# REQUIRED WORK
An exact reproduction of all entries is expected.

# DATA SHOWN
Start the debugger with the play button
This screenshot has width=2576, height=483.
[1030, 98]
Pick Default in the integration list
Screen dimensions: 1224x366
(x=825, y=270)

# OUTPUT FOR THIS TASK
Start the debugger with the play button
This screenshot has width=2576, height=483.
[1030, 98]
Pick Default in the integration list
Screen dimensions: 1224x366
(x=825, y=270)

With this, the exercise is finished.